**TASK PROMPT:**
Rewrite the rows from the line containing "You are a GUI" through the last row, with every "icon" changed to "symbol" and nothing else altered. Leave the pictures out of your answer.

··· ITEMS ···

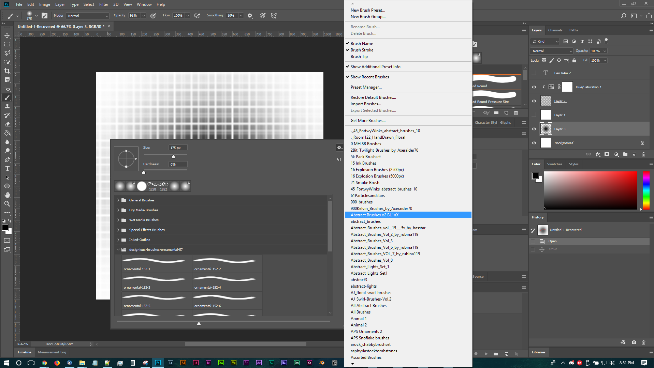Screen dimensions: 654x368
Task: Toggle visibility of Layer 2
Action: [x=534, y=101]
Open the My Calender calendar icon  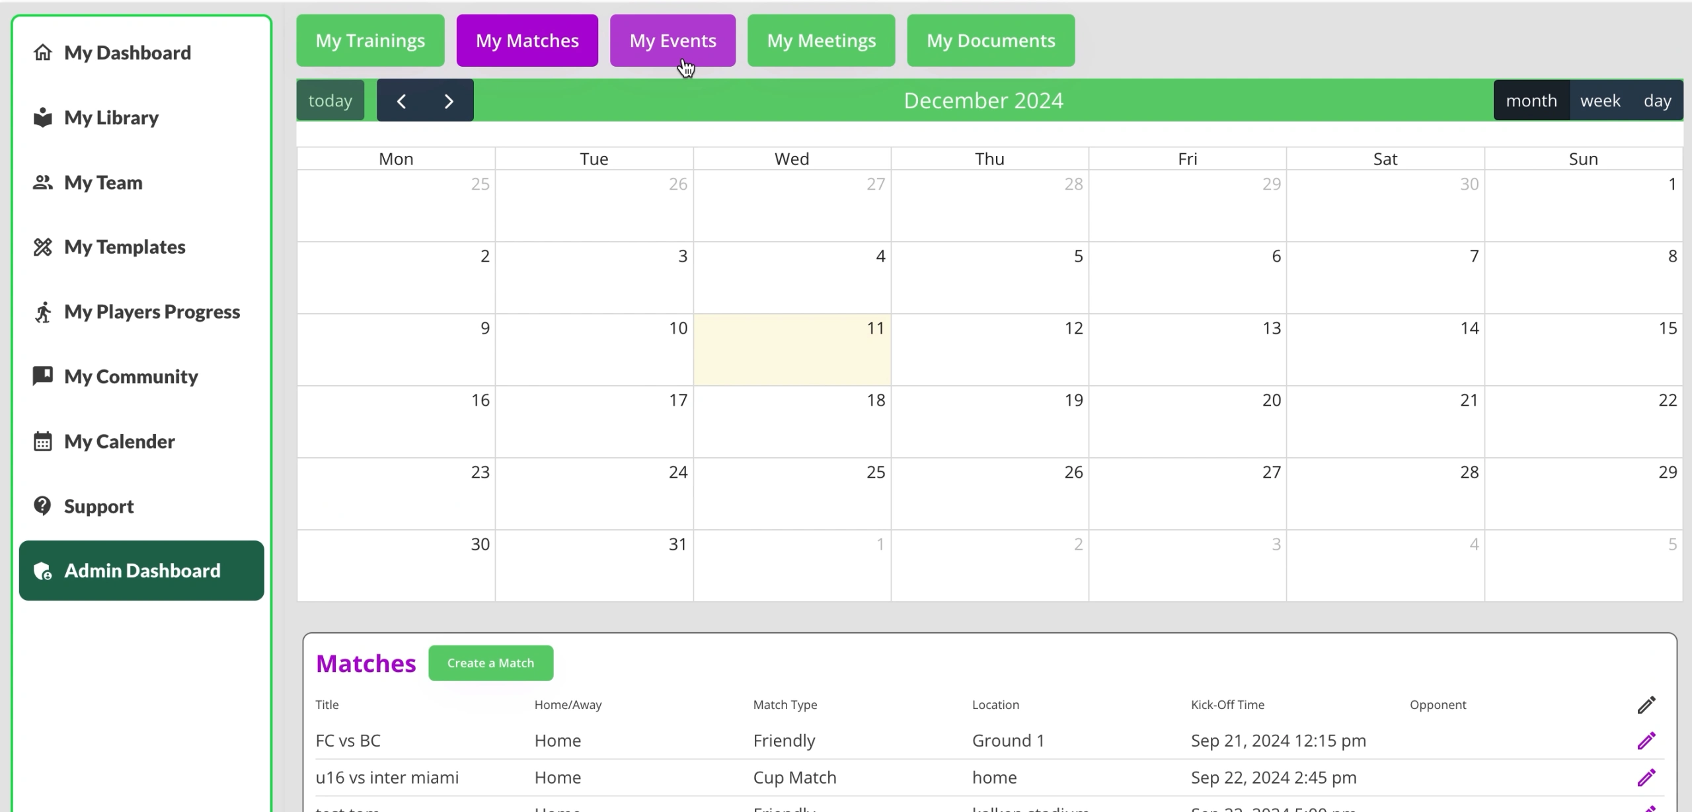[x=43, y=441]
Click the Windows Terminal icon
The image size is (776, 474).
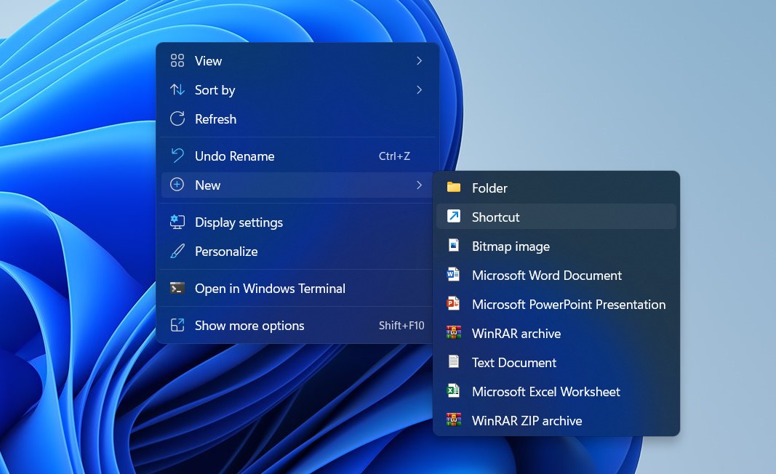(x=177, y=288)
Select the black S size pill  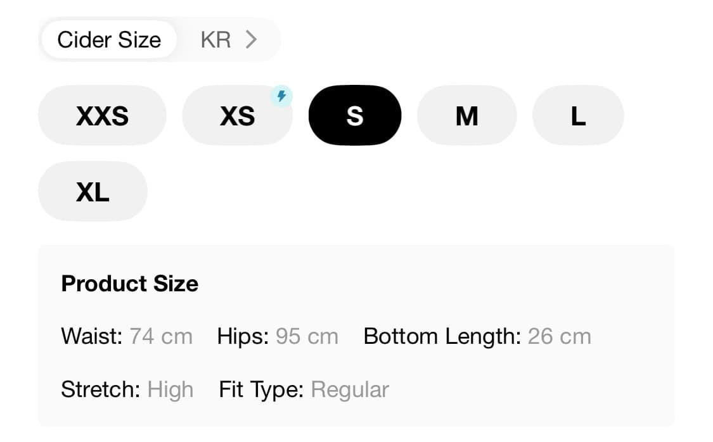tap(355, 116)
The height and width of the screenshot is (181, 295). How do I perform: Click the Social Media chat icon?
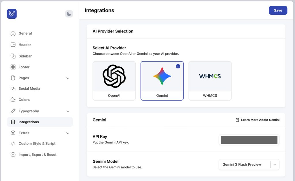13,88
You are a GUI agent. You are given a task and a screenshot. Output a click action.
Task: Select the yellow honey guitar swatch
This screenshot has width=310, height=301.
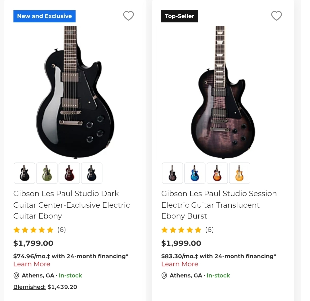(x=239, y=173)
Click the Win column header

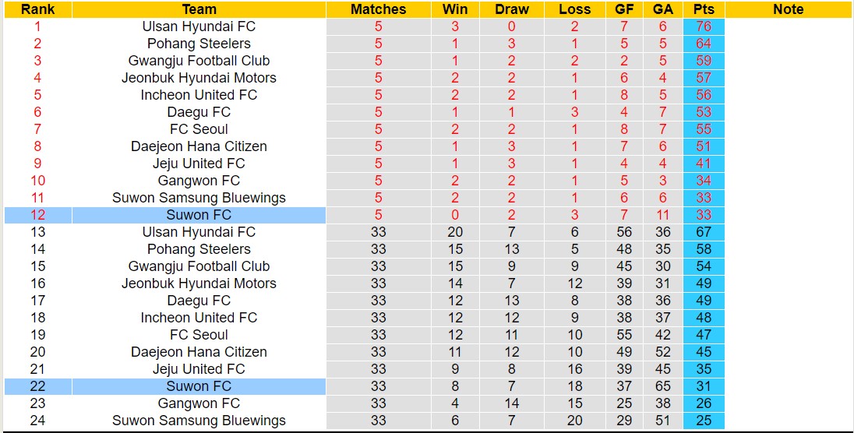point(455,9)
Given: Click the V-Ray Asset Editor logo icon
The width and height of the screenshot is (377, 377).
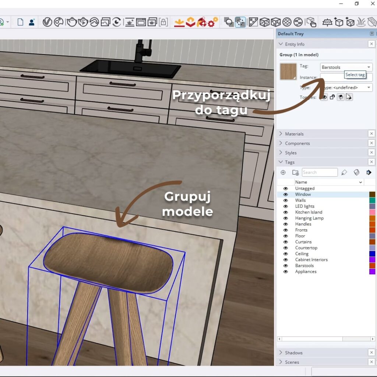Looking at the screenshot, I should pyautogui.click(x=47, y=22).
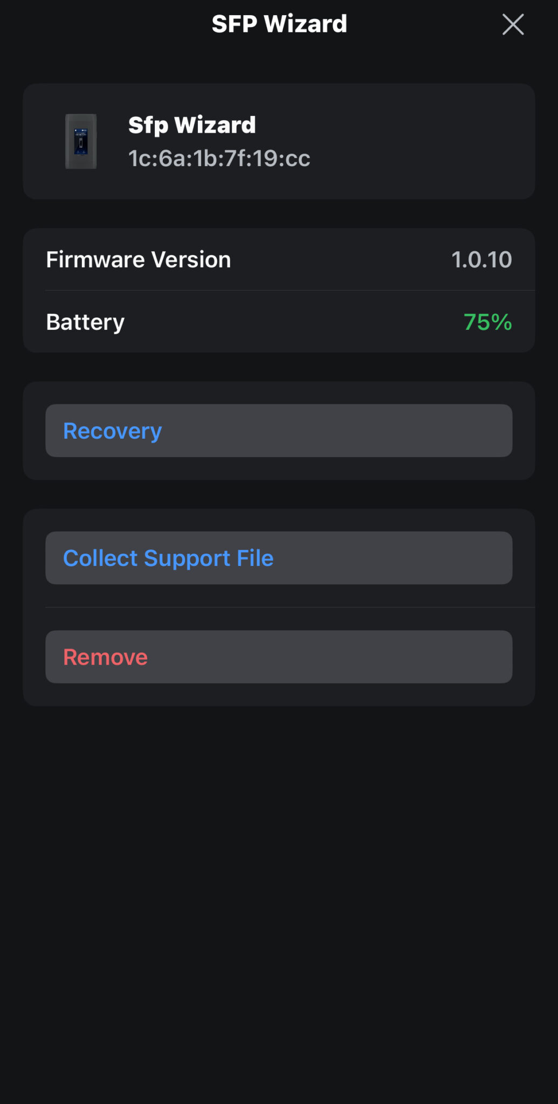Tap the green 75% battery level
Viewport: 558px width, 1104px height.
pos(487,322)
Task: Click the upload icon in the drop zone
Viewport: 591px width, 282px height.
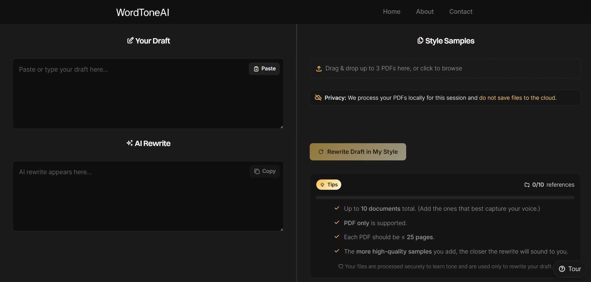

···

**FINAL RESULT:**
You are a GUI agent. You are given a task and a screenshot. Output a click action.
Task: Select the yellow honey guitar swatch
This screenshot has width=310, height=301.
(x=239, y=173)
Click the Win column header

point(455,9)
Given: Click the V-Ray Asset Editor logo symbol
The width and height of the screenshot is (377, 377).
Looking at the screenshot, I should pyautogui.click(x=47, y=22).
Tap the green 75% battery level
Viewport: 558px width, 1104px height.
pos(487,322)
Task: Click the upload symbol in the drop zone
Viewport: 591px width, 282px height.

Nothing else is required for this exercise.